IF CHARLES BARKLEY LOSES HIS TNT JOB, SOME OF US WILL EXPLODE IN LAUGHTER
NBA games will carry on, even if Warner Bros. Discovery’s CEO doesn’t win one of the final three broadcast bids, and as Barkley complains about rotten morale, perhaps he should know 24 years is enough
One night in Los Angeles, Charles Barkley yelled at me in a packed hotel elevator. I yelled back. What’s fascinating is why he was angry at ME for what HE does on the air. I speak my mind, just as he speaks his mind, but he thinks he should be allowed to do so while I spank myself.
He was so obsessed with me, he went on “The Tonight Show” and ripped away, zapping my phone for a week and giving Christmas jokes to friends. It’s one of those quirks that bugs me about Barkley, who has been part of “Inside the NBA” since 2000 and realizes he might not be employed there much longer.
Just because he’s King Chuck doesn’t mean he controls negotiations between Warner Bros. Discovery, which pays him as a studio commentator, and the National Basketball Association. Both are much larger than him, even by weight size, and at present, his network is out of contention for future broadcast rights. If he chooses to go away, the league will carry on with Luka Doncic and Jayson Tatum and Nikola Jokic and Anthony Edwards and Jalen Brunson — and the new studio shows will be more conservative for commissioner Adam Silver and less controversial for viewers.

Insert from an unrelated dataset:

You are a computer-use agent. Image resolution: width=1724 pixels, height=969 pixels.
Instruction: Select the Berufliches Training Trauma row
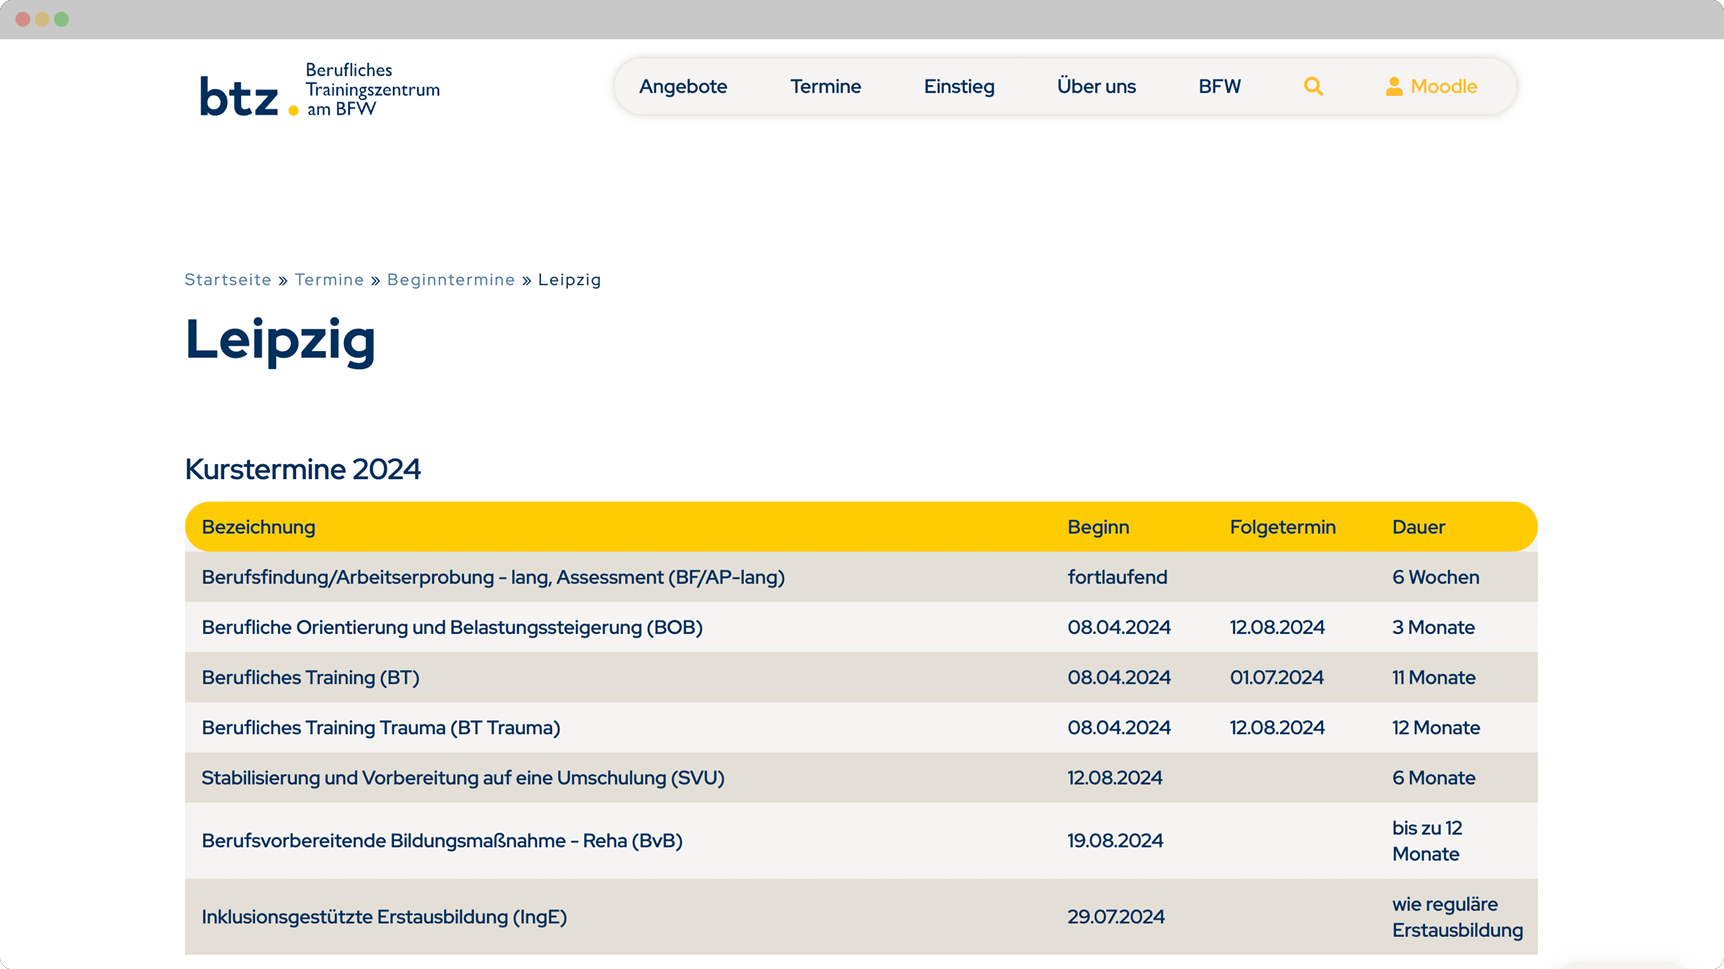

That’s what Barkley doesn’t understand. He can haul off on everyone in the sport, by sending them fishing and making fun of “big ass” women in San Antonio, and Discovery CEO David Zaslav is the one who decides if TNT crashes in the end. As we write, Silver is selling his “A” package to ESPN and ABC for $2.8 billion a year, while Comcast/NBC Universal receives the “B” package at $2.5 billion and streaming Amazon Prime Video receives the “C” package at $2 billion. Two years ago, Zaslav said, “We don’t have to have the NBA.” He thinks Comcast/NBC has overspent. He might not try to knock off Amazon, either, and Silver is annoyed by his act. Barkley is livid.
Does anyone really care? I don’t. Do you? People watch games for the action, the thrills, a few for the gambling. People only watch Barkley because his face appears — before games, at halftime, after games — as he mugs with Kenny Smith and Shaquille O’Neal and host Ernie Johnson. Without them, fans will keep watching thanks to Mike Breen and play-by-play barkers. Has Barkley thought about the relative unimportance of analysts sitting at a desk and trying to walk up and down stairs to show highlights?
“The first thing is, (Zaslav) came out and said, ‘We didn’t need the NBA.’ So, I think that probably pissed Adam off,” he said. “Well, he don’t need it. But me, Kenny, Shaq, Ernie and the rest of the people who work there, we need it.”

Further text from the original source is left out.